Is This Wavefunction Suitable for a Free Particle in Quantum Mechanics?

[danai_pa]

Consider the wavefunction

psi = Ae^i(kx+wt) ;w = omega

where k is real and w(omega) > 0 and is real. Is this wavefunction an admissible quantum state for a free particle?. Justify your answer is no, in what manner would you change the given function to describe a free particle moving in the -x direction?.

 

[StatusX]

How about showing some work?

 

[thepatientmental]

No, this wavefunction is not an admissible quantum state for a free particle. In order for a wavefunction to represent a physical state, it must satisfy certain conditions, such as being normalized and having a finite energy.

In this case, the given wavefunction is not normalized, as the constant A is not specified.
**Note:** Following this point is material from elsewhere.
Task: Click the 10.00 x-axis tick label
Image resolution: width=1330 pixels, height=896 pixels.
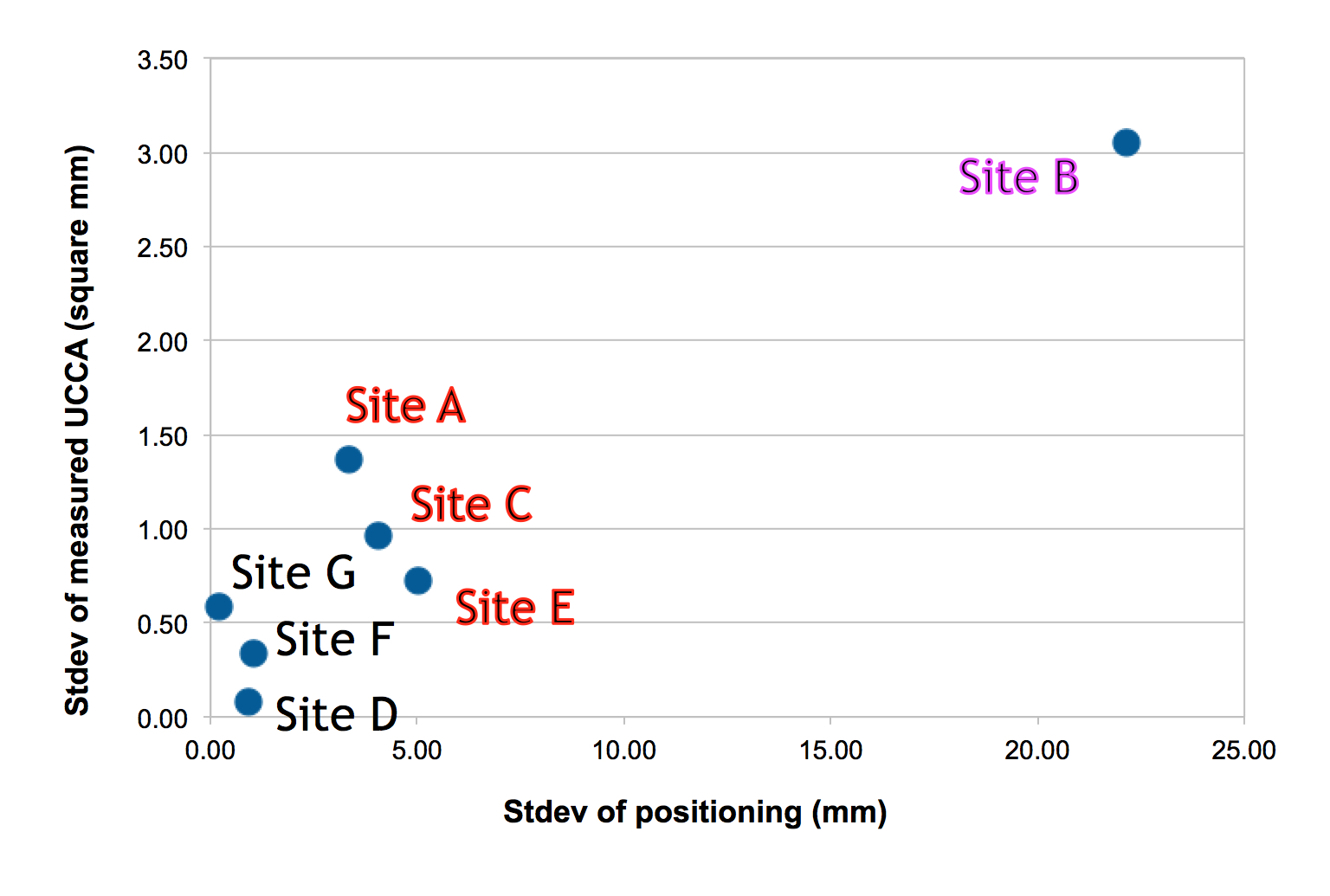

Additionally, the wavefunction does not have a finite energy, as the term e^(iwt) will cause the energy to oscillate between positive and negative infinity.

To describe a free particle moving in the -x direction, we would need to change the given wavefunction to include a momentum term, which would determine the direction of motion. For example, we could modify the wavefunction to be:

psi = Ae^i(kx-wt) ; where k and w are both positive and real

This wavefunction satisfies the necessary conditions for a physical state and describes a free particle moving in the -x direction with a constant momentum.